Last week, a casting agency posted on a Facebook group for expats in Medellin, hoping to fill roles for a Coca Cola ad. The posting asked for 12 actors/models in total for the 2 days of casting. What was extraordinary about the posting was the detailed specifications of the actors that they required. Of the 12 roles to be filled, 8 needed to be ‘white’. The full post can be read below (though the casting agent’s name and e-mail address have been blurred):
On being asked about the posting, the casting agent told us that she was sorry if she had caused offence but that she was only in charge of the casting, not the concept behind the video (which she could not share with us on grounds of confidentiality). ‘My job is to look for casting for commercials,’ she wrote to us, adding that, ‘I’ve been doing this for 20 years, was there something wrong with what I did? I made an update in case someone felt bad and I removed Coca Cola from the post (I should not have named the brand and I have been told off.)’
The casting agent updated the message (below right) to say that they were now looking for ‘cool and good-looking people’ of which they now needed white people, black guys, Asian women and a beautiful elderly woman.
It’s uncertain what say the casting agent had in the characteristics of the models. Nonetheless, the explicit requirement for there to be 8 Caucasian models among 12 roles is one that requires further explanation, even if, for example, the assumption is that this is the right mix of people one would expect of foreigners in Colombia. It would need to be explained why this ratio was necessary for the concept to work. We approached Coca Cola for a comment but they have yet to respond to any of our efforts to reach out to them.
Coca Cola’s most recent ad campaign is called ‘Botella al Desnudo’ and was shot on the beaches of Tayrona, Santa Marta. The ad contains few darker-skinned models and the ethnic diversity within the ad is consistent with the casting agent’s Facebook post. In almost countless ads where these decisions are passed on in confidentiality, this appeared to be an inner look at the way things work in the industry. Which lends itself to the question: how pervasive is ‘whitewashing’ in Colombia within the media?

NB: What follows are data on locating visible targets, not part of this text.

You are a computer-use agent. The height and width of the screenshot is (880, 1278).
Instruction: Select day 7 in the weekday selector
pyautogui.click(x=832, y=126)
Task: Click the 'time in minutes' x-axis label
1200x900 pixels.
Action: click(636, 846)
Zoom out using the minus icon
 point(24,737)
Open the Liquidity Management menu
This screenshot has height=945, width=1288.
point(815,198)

Despite being racially diverse, Colombia still under-represents many racial types in favour of lighter-skinned models. A perusal of Colombian magazines as well as the many billboards plastered around Colombian cities shows how the portrayal of lighter-skinned models have become the norm. And while any culture has a right to determine their own standards of beauty, it’s curious that these conceptions should come at the expense of different racial groups in a country as racially diverse as Colombia.

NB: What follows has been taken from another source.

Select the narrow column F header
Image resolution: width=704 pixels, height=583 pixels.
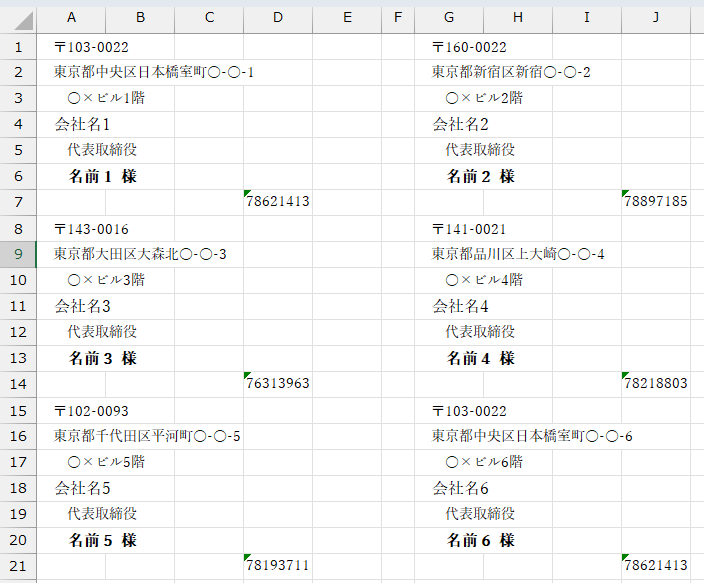tap(397, 18)
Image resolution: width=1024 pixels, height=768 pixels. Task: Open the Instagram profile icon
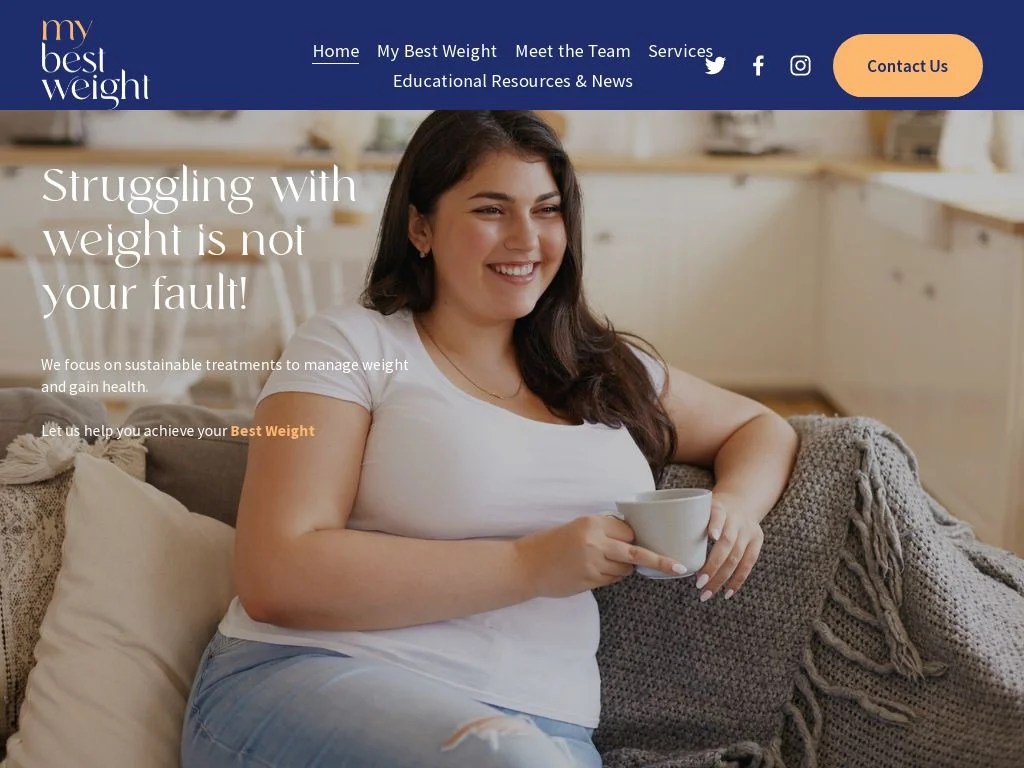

2 years ago, in an attempt to reverse racial ideals within the industry, the Observatorio Distrital Antidiscriminación Racial de Cartagena (ODAR) ran the campaign #SerNegroEsHermoso (Being Black is Beautiful) which aimed to promote the representation of Afro-colombians, who comprise 10% of the entire population, in the media. The campaign recently won an international accolade for its vivid photography. Speaking to El Universal in 2016, ODAR founder Edwin Salcedo said that “purposes of the campaign were to ‘increase the level of self-recognition, increase the level of recognition by the citizens towards the Afro communities and generate a healthy and constructive debate about the diversity and inclusion of these communities in all areas of incidence of the city.’
Diversity in advertising and media is also by no means a uniquely Colombian problem. The problem persists in North America as much as it does in Latin America. In the US and Canada, many companies have taken on full-time diversity recruiters to ensure that portrayals in the media reflect the population at large but yet, others fall far short of what might be considered fair representation.
As for the story of the Coca Cola ad, whether the casting agent’s post is worthy of our revulsion or simply our ridicule will depend on where a person stands on the importance of the media’s portrayal of under-represented faces. Many may feel that larger racial issues, that of displacement or violence perpetrated against Afro-Colombians or the indigenous merits a larger share of the dialogue. On the other hand, it can also be argued that the whitewashing of Colombian media is emblematic of a wider neglect or dismissiveness of darker-skinned people from the public limelight.
Perhaps we might just need to wait for that Coca Cola ad to turn up featuring 8 white folk, a token brother, a woman of Asian descent and an elderly woman with her normal daughter, to give us a sense of how bad the problem is in Colombia.